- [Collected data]

_ _ _ _

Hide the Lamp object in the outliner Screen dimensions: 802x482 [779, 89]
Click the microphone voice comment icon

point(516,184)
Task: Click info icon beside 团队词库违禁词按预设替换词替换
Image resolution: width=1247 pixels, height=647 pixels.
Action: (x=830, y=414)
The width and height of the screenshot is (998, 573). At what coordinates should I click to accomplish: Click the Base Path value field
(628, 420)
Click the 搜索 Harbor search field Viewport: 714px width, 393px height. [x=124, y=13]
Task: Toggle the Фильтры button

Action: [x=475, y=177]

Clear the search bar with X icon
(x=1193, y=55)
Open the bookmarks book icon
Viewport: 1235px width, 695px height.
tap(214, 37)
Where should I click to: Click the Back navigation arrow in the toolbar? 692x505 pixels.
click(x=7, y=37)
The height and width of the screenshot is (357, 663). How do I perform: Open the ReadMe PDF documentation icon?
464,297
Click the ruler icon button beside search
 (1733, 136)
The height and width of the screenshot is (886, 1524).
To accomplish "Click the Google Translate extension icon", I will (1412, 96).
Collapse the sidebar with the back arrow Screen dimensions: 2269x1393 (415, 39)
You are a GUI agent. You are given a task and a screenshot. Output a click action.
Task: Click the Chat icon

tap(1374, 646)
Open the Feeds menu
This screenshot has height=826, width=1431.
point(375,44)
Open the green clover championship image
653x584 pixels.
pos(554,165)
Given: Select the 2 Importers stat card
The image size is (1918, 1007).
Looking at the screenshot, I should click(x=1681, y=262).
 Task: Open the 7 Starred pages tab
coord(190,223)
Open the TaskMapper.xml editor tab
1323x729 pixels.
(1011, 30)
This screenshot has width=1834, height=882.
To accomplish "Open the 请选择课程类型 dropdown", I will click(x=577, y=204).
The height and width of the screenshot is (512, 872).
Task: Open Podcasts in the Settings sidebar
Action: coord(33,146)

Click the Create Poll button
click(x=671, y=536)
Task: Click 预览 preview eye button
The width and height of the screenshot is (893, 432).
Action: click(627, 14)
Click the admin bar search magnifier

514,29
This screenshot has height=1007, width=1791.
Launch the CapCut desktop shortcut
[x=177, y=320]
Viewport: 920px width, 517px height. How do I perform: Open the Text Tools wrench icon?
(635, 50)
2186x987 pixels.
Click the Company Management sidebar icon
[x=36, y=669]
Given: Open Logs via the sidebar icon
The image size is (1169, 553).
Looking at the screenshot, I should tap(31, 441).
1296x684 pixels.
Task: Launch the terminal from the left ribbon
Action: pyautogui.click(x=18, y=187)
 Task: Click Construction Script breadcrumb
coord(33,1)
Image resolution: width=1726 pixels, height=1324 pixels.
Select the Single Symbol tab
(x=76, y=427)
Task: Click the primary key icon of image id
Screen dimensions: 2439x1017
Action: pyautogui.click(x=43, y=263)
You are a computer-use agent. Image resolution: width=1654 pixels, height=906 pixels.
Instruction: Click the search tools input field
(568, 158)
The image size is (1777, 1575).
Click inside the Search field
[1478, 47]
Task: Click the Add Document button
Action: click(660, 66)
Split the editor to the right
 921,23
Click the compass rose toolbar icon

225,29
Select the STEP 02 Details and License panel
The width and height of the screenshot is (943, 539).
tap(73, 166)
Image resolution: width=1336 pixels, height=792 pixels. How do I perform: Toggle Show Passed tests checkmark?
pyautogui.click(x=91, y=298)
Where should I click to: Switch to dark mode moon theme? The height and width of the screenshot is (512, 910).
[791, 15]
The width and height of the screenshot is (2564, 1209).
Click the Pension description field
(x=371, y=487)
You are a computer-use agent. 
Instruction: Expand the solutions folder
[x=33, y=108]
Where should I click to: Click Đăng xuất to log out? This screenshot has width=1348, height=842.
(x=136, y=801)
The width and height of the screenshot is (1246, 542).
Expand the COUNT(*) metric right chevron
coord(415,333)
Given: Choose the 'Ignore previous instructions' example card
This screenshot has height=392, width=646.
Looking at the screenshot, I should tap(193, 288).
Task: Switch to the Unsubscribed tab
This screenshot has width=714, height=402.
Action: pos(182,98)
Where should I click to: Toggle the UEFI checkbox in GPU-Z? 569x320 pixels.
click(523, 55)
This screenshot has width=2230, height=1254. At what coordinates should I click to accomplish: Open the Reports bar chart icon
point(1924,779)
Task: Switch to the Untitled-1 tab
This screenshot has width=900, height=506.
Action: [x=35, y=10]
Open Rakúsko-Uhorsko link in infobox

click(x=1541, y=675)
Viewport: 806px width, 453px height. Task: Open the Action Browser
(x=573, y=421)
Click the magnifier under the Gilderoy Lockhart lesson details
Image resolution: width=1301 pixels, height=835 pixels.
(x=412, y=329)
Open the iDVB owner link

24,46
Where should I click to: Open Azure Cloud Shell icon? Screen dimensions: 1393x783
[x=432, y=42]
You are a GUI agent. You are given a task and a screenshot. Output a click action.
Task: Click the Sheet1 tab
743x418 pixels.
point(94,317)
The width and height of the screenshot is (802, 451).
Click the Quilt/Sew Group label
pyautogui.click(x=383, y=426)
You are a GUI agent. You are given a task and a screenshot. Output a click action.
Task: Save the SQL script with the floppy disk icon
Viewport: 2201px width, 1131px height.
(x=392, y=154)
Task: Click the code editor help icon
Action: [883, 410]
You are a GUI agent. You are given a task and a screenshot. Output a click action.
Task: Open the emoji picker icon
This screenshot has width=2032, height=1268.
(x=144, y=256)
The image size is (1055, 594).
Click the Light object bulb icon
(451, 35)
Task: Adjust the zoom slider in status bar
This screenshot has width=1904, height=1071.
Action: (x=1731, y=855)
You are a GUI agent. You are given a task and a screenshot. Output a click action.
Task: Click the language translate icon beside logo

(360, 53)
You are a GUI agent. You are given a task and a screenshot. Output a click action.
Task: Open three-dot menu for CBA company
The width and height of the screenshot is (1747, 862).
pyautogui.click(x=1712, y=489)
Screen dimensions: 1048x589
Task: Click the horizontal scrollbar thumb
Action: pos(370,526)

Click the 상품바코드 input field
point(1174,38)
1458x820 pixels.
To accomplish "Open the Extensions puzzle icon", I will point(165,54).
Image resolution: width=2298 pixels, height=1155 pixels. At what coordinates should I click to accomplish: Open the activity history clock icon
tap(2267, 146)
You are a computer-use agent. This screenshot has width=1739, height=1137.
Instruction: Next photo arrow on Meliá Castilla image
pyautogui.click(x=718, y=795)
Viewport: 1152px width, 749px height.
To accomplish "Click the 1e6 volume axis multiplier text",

_ _ _ _

Retype each of the preceding records exactly as printed.

Hide the Lamp object in the outliner Screen dimensions: 802x482 [779, 89]
Click the microphone voice comment icon

point(516,184)
Task: Click info icon beside 团队词库违禁词按预设替换词替换
Image resolution: width=1247 pixels, height=647 pixels.
Action: (x=830, y=414)
The width and height of the screenshot is (998, 573). At what coordinates should I click to accomplish: Click the Base Path value field
(628, 420)
Click the 搜索 Harbor search field Viewport: 714px width, 393px height. [x=124, y=13]
Task: Toggle the Фильтры button

Action: [x=475, y=177]

Clear the search bar with X icon
(x=1193, y=55)
Open the bookmarks book icon
Viewport: 1235px width, 695px height.
tap(214, 37)
Where should I click to: Click the Back navigation arrow in the toolbar? 692x505 pixels.
click(x=7, y=37)
The height and width of the screenshot is (357, 663). How do I perform: Open the ReadMe PDF documentation icon?
464,297
Click the ruler icon button beside search
 (1733, 136)
The height and width of the screenshot is (886, 1524).
To accomplish "Click the Google Translate extension icon", I will (1412, 96).
Collapse the sidebar with the back arrow Screen dimensions: 2269x1393 (415, 39)
You are a GUI agent. You are given a task and a screenshot. Output a click action.
Task: Click the Chat icon

tap(1374, 646)
Open the Feeds menu
This screenshot has height=826, width=1431.
point(375,44)
Open the green clover championship image
653x584 pixels.
pos(554,165)
Given: Select the 2 Importers stat card
The image size is (1918, 1007).
Looking at the screenshot, I should click(x=1681, y=262).
 Task: Open the 7 Starred pages tab
coord(190,223)
Open the TaskMapper.xml editor tab
1323x729 pixels.
(1011, 30)
This screenshot has width=1834, height=882.
To accomplish "Open the 请选择课程类型 dropdown", I will click(x=577, y=204).
The height and width of the screenshot is (512, 872).
Task: Open Podcasts in the Settings sidebar
Action: coord(33,146)

Click the Create Poll button
click(x=671, y=536)
Task: Click 预览 preview eye button
The width and height of the screenshot is (893, 432).
Action: click(627, 14)
Click the admin bar search magnifier

514,29
This screenshot has height=1007, width=1791.
Launch the CapCut desktop shortcut
[x=177, y=320]
Viewport: 920px width, 517px height. How do I perform: Open the Text Tools wrench icon?
(635, 50)
2186x987 pixels.
Click the Company Management sidebar icon
[x=36, y=669]
Given: Open Logs via the sidebar icon
The image size is (1169, 553).
Looking at the screenshot, I should tap(31, 441).
1296x684 pixels.
Task: Launch the terminal from the left ribbon
Action: pyautogui.click(x=18, y=187)
 Task: Click Construction Script breadcrumb
coord(33,1)
Image resolution: width=1726 pixels, height=1324 pixels.
Select the Single Symbol tab
(x=76, y=427)
Task: Click the primary key icon of image id
Screen dimensions: 2439x1017
Action: pyautogui.click(x=43, y=263)
You are a computer-use agent. Image resolution: width=1654 pixels, height=906 pixels.
Instruction: Click the search tools input field
(568, 158)
The image size is (1777, 1575).
Click inside the Search field
[1478, 47]
Task: Click the Add Document button
Action: click(660, 66)
Split the editor to the right
 921,23
Click the compass rose toolbar icon

225,29
Select the STEP 02 Details and License panel
The width and height of the screenshot is (943, 539).
tap(73, 166)
Image resolution: width=1336 pixels, height=792 pixels. How do I perform: Toggle Show Passed tests checkmark?
pyautogui.click(x=91, y=298)
Where should I click to: Switch to dark mode moon theme? The height and width of the screenshot is (512, 910).
[791, 15]
The width and height of the screenshot is (2564, 1209).
Click the Pension description field
(x=371, y=487)
You are a computer-use agent. 
Instruction: Expand the solutions folder
[x=33, y=108]
Where should I click to: Click Đăng xuất to log out? This screenshot has width=1348, height=842.
(x=136, y=801)
The width and height of the screenshot is (1246, 542).
Expand the COUNT(*) metric right chevron
coord(415,333)
Given: Choose the 'Ignore previous instructions' example card
This screenshot has height=392, width=646.
Looking at the screenshot, I should tap(193, 288).
Task: Switch to the Unsubscribed tab
This screenshot has width=714, height=402.
Action: pos(182,98)
Where should I click to: Toggle the UEFI checkbox in GPU-Z? 569x320 pixels.
click(523, 55)
This screenshot has width=2230, height=1254. At what coordinates should I click to accomplish: Open the Reports bar chart icon
point(1924,779)
Task: Switch to the Untitled-1 tab
This screenshot has width=900, height=506.
Action: [x=35, y=10]
Open Rakúsko-Uhorsko link in infobox

click(x=1541, y=675)
Viewport: 806px width, 453px height. Task: Open the Action Browser
(x=573, y=421)
Click the magnifier under the Gilderoy Lockhart lesson details
Image resolution: width=1301 pixels, height=835 pixels.
(x=412, y=329)
Open the iDVB owner link

24,46
Where should I click to: Open Azure Cloud Shell icon? Screen dimensions: 1393x783
[x=432, y=42]
You are a GUI agent. You are given a task and a screenshot. Output a click action.
Task: Click the Sheet1 tab
743x418 pixels.
point(94,317)
The width and height of the screenshot is (802, 451).
Click the Quilt/Sew Group label
pyautogui.click(x=383, y=426)
You are a GUI agent. You are given a task and a screenshot. Output a click action.
Task: Save the SQL script with the floppy disk icon
Viewport: 2201px width, 1131px height.
(x=392, y=154)
Task: Click the code editor help icon
Action: [883, 410]
You are a GUI agent. You are given a task and a screenshot. Output a click action.
Task: Open the emoji picker icon
This screenshot has width=2032, height=1268.
(x=144, y=256)
The image size is (1055, 594).
Click the Light object bulb icon
(451, 35)
Task: Adjust the zoom slider in status bar
This screenshot has width=1904, height=1071.
Action: (x=1731, y=855)
You are a GUI agent. You are given a task and a screenshot. Output a click action.
Task: Click the language translate icon beside logo

(360, 53)
You are a GUI agent. You are given a task and a screenshot. Output a click action.
Task: Open three-dot menu for CBA company
The width and height of the screenshot is (1747, 862).
pyautogui.click(x=1712, y=489)
Screen dimensions: 1048x589
Task: Click the horizontal scrollbar thumb
Action: pos(370,526)

Click the 상품바코드 input field
point(1174,38)
1458x820 pixels.
To accomplish "Open the Extensions puzzle icon", I will point(165,54).
Image resolution: width=2298 pixels, height=1155 pixels. At what coordinates should I click to accomplish: Open the activity history clock icon
tap(2267, 146)
You are a computer-use agent. This screenshot has width=1739, height=1137.
Instruction: Next photo arrow on Meliá Castilla image
pyautogui.click(x=718, y=795)
Viewport: 1152px width, 749px height.
To accomplish "Click the 1e6 volume axis multiplier text",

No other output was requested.